3. CRAZY
3
CRAZY
GNARLS BARKLEY
JACK
Pretzel shop.
Dinah.
Beautiful.
Don't mess it up.
When I woke up this morning with a killer headache and a Post-it note plastered to my face and on my bathroom mirror and the lid of the toilet bowl and another on the coffee pot, I assumed the message was an important one.
Then I discovered more along every inch of my morning routine. In my daily journal. Inside of a boot. On the front door before leaving for work. My assumptions quickly turned to aggravation at the annoying, multi-colored breadcrumbs repeating the same vague message. You’d think if he was so concerned about me not messing it up , he’d leave a more detailed explanation as to why.
The morning progresses and more and more Post-its appear.

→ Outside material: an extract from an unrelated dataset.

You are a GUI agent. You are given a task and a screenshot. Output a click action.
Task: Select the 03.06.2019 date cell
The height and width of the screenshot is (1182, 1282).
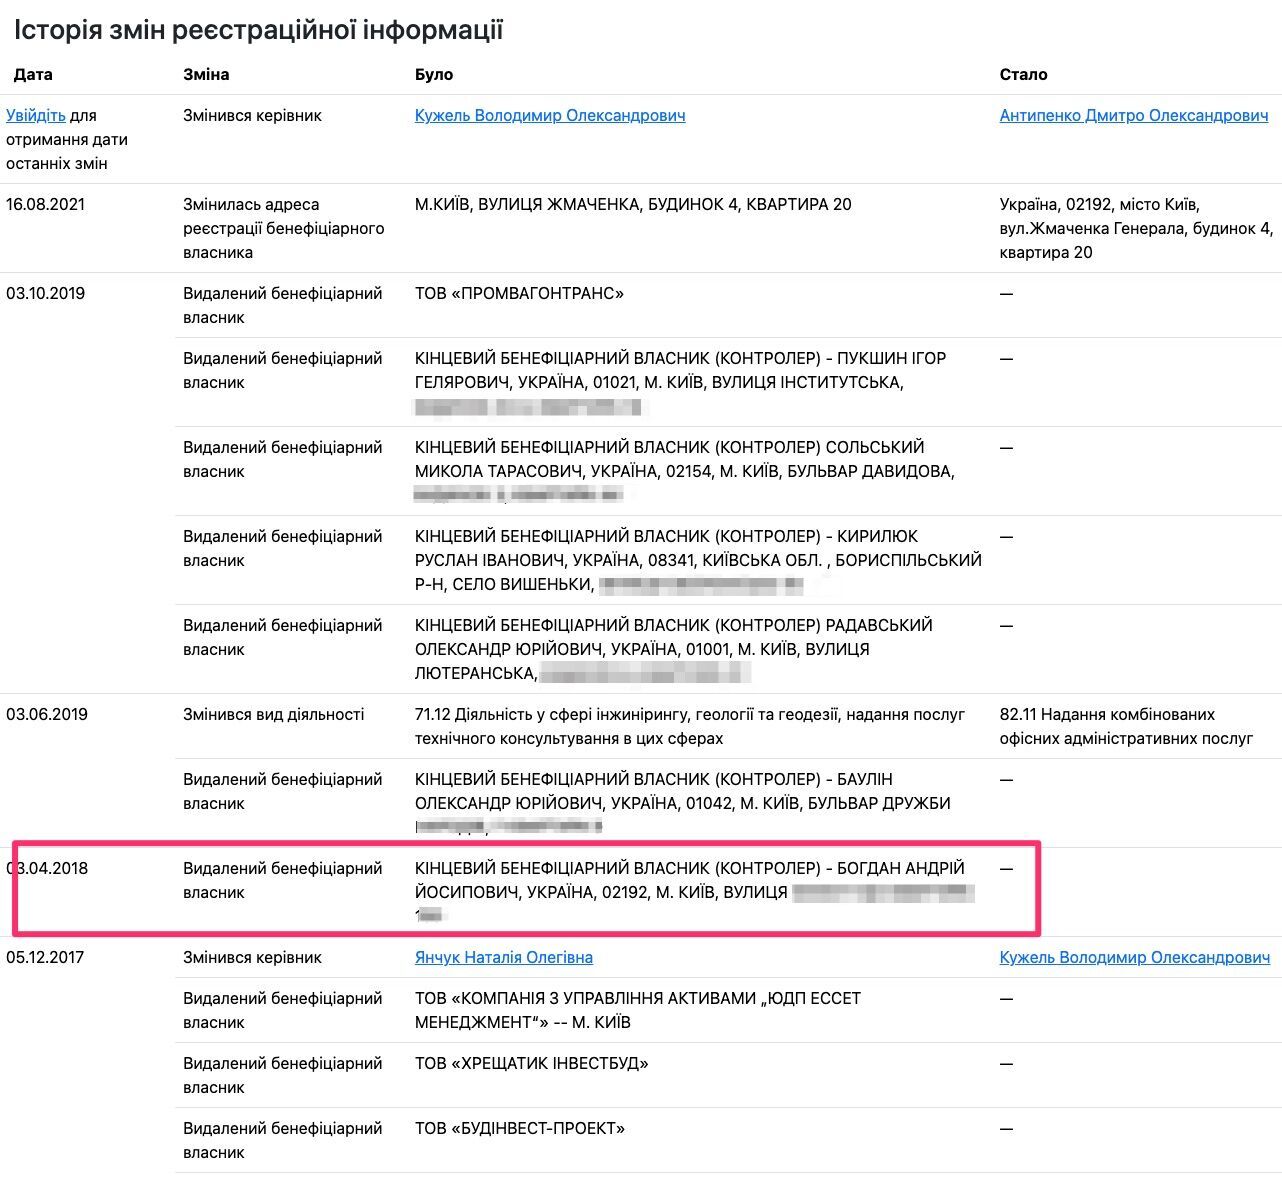(x=46, y=715)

I growl when I find a pale pink one taped to the monitor in the shop and make sure to crumple it in my fist before throwing it in the trash at my feet. I don’t have the time or inclination to care about a pretzel shop or Dinah—no matter how beautiful she may be—whether the notes tell me I should or not. Not when I have a desk piled with orders for the day and a headache threatening to cut my workday short.
I start my daily task of organizing purchase orders based on pickup time, variety, and ease, then into deliveries and in-store pickups. The new tenant next door—Dinah, I’m assuming—switches on her ridiculous playlist. Just like she has every morning at the same time for months. I haven’t met her yet, but sometimes I can hear her singing severely off pitch, and it’s more than a little distracting. Today’s off-key karaoke comes in the form of Pharell Williams’ “Happy,” and it makes me want to scratch my eyes out.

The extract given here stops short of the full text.